When a constraint type of Regex is specified, the corresponding constraint value is normalized as follows:

  • csv2shex will try to replace the value with a compiled Python regular expression for value.
  • If the value does not compile correctly (e.g., because it is malformed), csv2shex will replace the constraint value with None so as not to pass a bad regular expression to processes or applications downstream.
  • If no constraint constraint value is specified, csv2shex will leave it unspecified.
propertyID value_type constraint_value constraint_type
:status   approved_* Regex
:status     Regex
:status   approved_(* Regex
:status   /approved_*/ Regex
:status   ^2020 August Regex

This is interpreted as:

DCAP
    Shape
        shapeID: @default
        start: True
        Statement
            propertyID: :status
            value_type: Literal
            constraint_value: re.compile('approved_*')
            constraint_type: Regex
        Statement
            propertyID: :status
            value_type: Literal
            constraint_type: Regex
        Statement
            propertyID: :status
            value_type: Literal
            constraint_type: Regex
        Statement
            propertyID: :status
            value_type: Literal
            constraint_value: re.compile('/approved_*/')
            constraint_type: Regex
        Statement
            propertyID: :status
            value_type: Literal
            constraint_value: re.compile('^2020 August')
            constraint_type: Regex

Note:

  • For the third statement, csv2shex drops the malformed constraint value and displays an error message:

    'approved_(*' is not a valid (Python) regular expression.
    
  • While regular expressions are commonly enclosed in forward slashes, csv2shex reads the forward slashes as part of the regular expression. In other words, re.compile(‘/NOW/’) will match the string /NOW/. Enclosing quotes will also be considered part of the regular expression, so a constraint value of ‘NOW’ will be normalized as re.compile(“‘NOW’”).

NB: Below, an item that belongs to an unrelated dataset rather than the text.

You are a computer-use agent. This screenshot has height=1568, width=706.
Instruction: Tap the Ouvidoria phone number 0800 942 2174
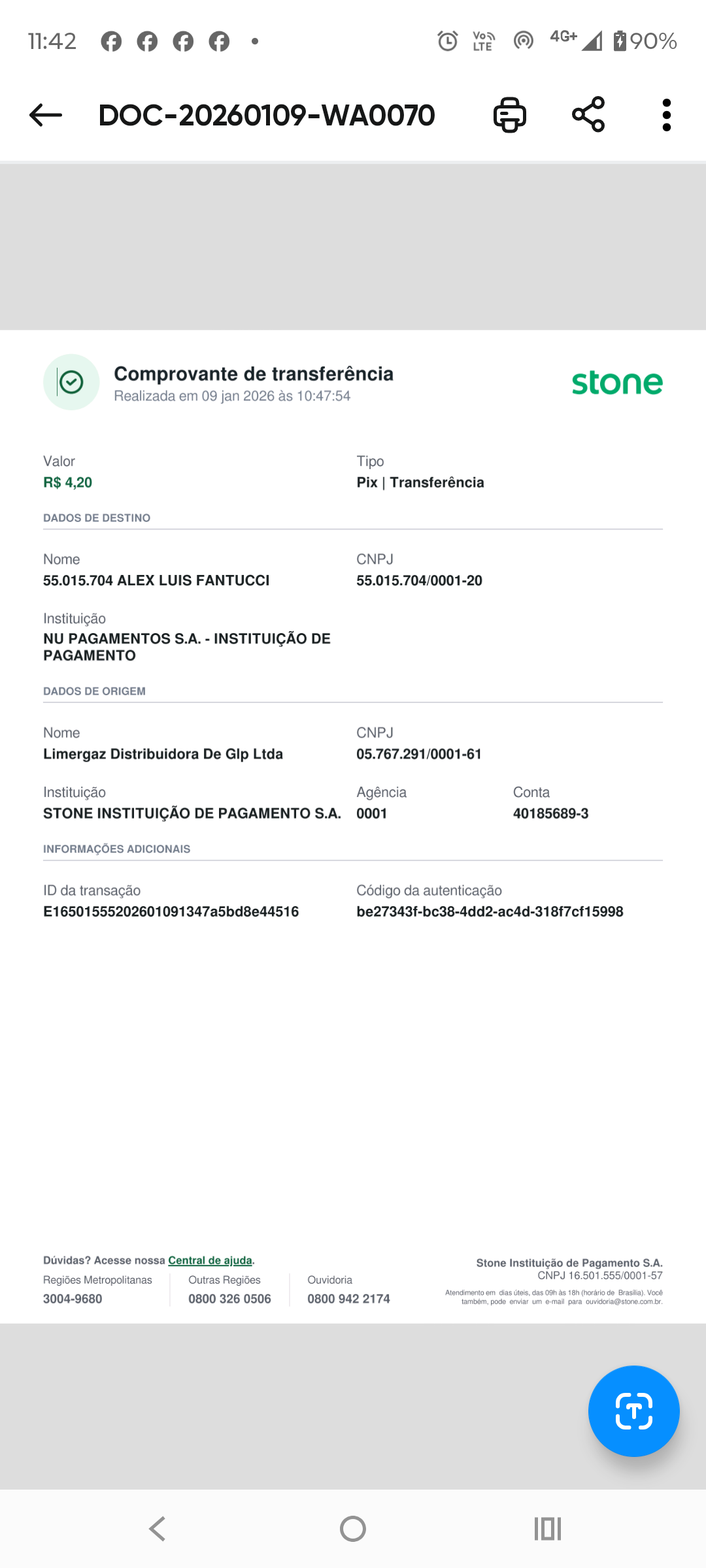point(348,1299)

  • Regular expressions can include spaces.

  • The Regex constraint typically applies to a Literal constraint value, so where a value type has been left unspecified, csv2shex will assign to it the value ‘Literal’. However, where a different value type has already been assigned (eg, URI or BNode), csv2shex will leave the assigned value unchanged; the user is responsible for catching such errors.